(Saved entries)
===============

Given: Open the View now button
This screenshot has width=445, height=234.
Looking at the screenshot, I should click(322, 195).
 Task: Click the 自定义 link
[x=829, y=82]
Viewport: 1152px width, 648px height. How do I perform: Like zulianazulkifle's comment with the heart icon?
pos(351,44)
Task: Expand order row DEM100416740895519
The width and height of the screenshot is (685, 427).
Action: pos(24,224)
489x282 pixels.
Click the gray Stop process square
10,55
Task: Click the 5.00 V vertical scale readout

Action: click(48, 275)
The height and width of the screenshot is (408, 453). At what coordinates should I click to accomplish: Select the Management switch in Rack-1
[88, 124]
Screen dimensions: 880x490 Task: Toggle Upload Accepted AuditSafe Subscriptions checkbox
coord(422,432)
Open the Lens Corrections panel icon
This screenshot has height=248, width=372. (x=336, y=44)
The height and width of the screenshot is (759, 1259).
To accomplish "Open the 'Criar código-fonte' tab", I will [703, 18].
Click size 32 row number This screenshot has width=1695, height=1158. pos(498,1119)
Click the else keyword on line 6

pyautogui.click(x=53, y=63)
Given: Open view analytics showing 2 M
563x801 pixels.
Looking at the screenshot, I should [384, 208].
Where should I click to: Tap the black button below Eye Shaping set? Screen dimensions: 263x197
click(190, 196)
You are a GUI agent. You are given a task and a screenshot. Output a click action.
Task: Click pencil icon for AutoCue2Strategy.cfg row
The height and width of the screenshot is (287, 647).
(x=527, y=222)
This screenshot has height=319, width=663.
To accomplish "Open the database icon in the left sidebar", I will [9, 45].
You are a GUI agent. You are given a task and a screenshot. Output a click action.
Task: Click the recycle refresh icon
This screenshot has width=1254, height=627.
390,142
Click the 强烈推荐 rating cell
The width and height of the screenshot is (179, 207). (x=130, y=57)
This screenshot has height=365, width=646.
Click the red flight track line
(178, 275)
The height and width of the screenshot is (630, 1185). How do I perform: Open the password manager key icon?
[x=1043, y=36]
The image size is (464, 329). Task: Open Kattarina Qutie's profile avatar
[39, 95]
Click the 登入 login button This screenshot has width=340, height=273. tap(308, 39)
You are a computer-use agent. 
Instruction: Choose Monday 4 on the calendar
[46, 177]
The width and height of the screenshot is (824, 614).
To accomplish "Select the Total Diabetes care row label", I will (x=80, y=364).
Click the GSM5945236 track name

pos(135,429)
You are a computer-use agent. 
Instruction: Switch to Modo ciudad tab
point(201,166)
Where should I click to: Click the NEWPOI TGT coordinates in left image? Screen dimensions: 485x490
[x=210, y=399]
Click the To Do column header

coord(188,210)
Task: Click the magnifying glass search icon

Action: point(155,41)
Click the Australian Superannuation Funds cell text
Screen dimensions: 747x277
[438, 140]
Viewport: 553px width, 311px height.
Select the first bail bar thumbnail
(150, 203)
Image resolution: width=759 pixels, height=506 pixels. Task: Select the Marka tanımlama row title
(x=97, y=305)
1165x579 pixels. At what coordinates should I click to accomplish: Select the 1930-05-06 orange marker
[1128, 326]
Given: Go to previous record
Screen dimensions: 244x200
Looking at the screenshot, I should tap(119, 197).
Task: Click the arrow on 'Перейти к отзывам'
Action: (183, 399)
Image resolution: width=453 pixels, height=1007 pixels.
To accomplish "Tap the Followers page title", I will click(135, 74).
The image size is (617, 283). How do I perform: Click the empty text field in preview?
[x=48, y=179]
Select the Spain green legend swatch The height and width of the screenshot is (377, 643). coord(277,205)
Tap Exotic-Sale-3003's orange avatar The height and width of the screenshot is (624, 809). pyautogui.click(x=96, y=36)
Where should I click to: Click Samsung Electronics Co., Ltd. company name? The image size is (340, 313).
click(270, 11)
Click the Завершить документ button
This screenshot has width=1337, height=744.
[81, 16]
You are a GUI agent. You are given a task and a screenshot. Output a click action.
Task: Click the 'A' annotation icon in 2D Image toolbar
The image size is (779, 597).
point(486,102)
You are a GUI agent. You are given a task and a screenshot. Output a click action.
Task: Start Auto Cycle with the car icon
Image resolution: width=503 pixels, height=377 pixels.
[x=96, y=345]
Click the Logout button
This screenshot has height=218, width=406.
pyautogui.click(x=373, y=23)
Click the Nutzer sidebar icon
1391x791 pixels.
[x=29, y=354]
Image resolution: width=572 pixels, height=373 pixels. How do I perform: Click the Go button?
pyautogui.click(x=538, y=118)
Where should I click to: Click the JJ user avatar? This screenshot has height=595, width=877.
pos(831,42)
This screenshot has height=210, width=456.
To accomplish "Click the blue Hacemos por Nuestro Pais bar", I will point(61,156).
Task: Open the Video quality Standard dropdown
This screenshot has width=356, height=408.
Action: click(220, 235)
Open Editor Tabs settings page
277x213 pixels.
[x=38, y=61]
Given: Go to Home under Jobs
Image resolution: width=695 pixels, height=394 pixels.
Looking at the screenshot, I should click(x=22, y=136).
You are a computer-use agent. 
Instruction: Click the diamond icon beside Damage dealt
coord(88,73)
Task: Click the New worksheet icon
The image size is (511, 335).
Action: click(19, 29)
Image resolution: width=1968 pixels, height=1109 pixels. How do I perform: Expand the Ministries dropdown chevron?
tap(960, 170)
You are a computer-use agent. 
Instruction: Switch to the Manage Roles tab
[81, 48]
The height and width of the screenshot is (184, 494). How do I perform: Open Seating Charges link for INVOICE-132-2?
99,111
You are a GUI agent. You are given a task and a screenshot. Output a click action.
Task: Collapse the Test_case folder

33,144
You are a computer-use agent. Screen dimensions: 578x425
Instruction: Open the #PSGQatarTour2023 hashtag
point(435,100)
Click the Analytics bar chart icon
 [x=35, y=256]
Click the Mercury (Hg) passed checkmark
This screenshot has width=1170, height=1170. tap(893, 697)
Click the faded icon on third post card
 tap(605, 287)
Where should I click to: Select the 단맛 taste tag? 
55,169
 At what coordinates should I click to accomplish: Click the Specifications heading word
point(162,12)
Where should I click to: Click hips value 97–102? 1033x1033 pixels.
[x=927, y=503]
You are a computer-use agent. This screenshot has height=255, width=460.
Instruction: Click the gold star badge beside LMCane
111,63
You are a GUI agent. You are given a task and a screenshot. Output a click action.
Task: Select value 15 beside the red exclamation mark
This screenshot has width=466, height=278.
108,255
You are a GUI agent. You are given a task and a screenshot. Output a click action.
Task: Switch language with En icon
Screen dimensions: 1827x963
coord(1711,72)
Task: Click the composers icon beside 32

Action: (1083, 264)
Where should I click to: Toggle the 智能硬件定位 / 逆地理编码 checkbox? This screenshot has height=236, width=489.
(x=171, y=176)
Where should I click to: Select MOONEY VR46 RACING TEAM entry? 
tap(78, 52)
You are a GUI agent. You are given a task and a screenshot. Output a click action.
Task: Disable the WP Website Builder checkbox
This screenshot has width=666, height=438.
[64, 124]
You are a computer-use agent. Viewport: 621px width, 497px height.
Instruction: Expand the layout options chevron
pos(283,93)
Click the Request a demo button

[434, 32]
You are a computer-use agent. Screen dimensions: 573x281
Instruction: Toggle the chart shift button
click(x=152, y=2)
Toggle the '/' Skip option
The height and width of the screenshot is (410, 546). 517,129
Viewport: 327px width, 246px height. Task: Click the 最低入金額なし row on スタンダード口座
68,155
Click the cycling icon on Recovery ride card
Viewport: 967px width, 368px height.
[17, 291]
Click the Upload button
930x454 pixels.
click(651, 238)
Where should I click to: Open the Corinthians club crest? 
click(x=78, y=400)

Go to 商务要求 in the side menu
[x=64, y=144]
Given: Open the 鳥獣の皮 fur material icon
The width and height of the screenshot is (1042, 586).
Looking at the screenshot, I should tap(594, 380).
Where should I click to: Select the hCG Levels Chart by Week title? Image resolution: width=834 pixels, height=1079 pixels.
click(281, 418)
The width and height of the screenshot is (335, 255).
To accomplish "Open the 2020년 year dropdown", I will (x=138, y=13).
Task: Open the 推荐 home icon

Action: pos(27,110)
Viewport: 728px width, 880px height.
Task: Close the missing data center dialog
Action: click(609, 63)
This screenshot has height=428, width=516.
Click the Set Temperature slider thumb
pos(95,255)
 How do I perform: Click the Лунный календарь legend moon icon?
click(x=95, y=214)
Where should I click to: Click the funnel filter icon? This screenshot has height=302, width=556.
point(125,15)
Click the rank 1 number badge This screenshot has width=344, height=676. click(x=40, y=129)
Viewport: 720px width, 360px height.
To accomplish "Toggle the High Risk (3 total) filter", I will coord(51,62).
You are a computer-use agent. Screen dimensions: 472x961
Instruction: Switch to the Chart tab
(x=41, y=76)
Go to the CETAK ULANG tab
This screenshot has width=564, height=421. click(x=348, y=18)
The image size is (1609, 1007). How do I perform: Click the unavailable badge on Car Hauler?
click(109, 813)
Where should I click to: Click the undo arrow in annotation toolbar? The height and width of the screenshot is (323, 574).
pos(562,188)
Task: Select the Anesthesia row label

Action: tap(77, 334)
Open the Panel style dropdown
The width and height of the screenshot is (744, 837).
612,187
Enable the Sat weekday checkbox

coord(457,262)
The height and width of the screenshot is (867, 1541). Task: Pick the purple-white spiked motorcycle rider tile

===============

Activity: Give back exactly the lines from the first line of the records through the line holding "This screenshot has height=319, width=663.", including both of those lines and leaving out all others.

Task answer:
Given: Open the View now button
This screenshot has width=445, height=234.
Looking at the screenshot, I should click(322, 195).
 Task: Click the 自定义 link
[x=829, y=82]
Viewport: 1152px width, 648px height. How do I perform: Like zulianazulkifle's comment with the heart icon?
pos(351,44)
Task: Expand order row DEM100416740895519
The width and height of the screenshot is (685, 427).
Action: pos(24,224)
489x282 pixels.
Click the gray Stop process square
10,55
Task: Click the 5.00 V vertical scale readout

Action: click(48, 275)
The height and width of the screenshot is (408, 453). At what coordinates should I click to accomplish: Select the Management switch in Rack-1
[88, 124]
Screen dimensions: 880x490 Task: Toggle Upload Accepted AuditSafe Subscriptions checkbox
coord(422,432)
Open the Lens Corrections panel icon
This screenshot has height=248, width=372. (x=336, y=44)
The height and width of the screenshot is (759, 1259).
To accomplish "Open the 'Criar código-fonte' tab", I will [703, 18].
Click size 32 row number This screenshot has width=1695, height=1158. pos(498,1119)
Click the else keyword on line 6

pyautogui.click(x=53, y=63)
Given: Open view analytics showing 2 M
563x801 pixels.
Looking at the screenshot, I should [384, 208].
Where should I click to: Tap the black button below Eye Shaping set? Screen dimensions: 263x197
click(190, 196)
You are a GUI agent. You are given a task and a screenshot. Output a click action.
Task: Click pencil icon for AutoCue2Strategy.cfg row
The height and width of the screenshot is (287, 647).
(x=527, y=222)
This screenshot has height=319, width=663.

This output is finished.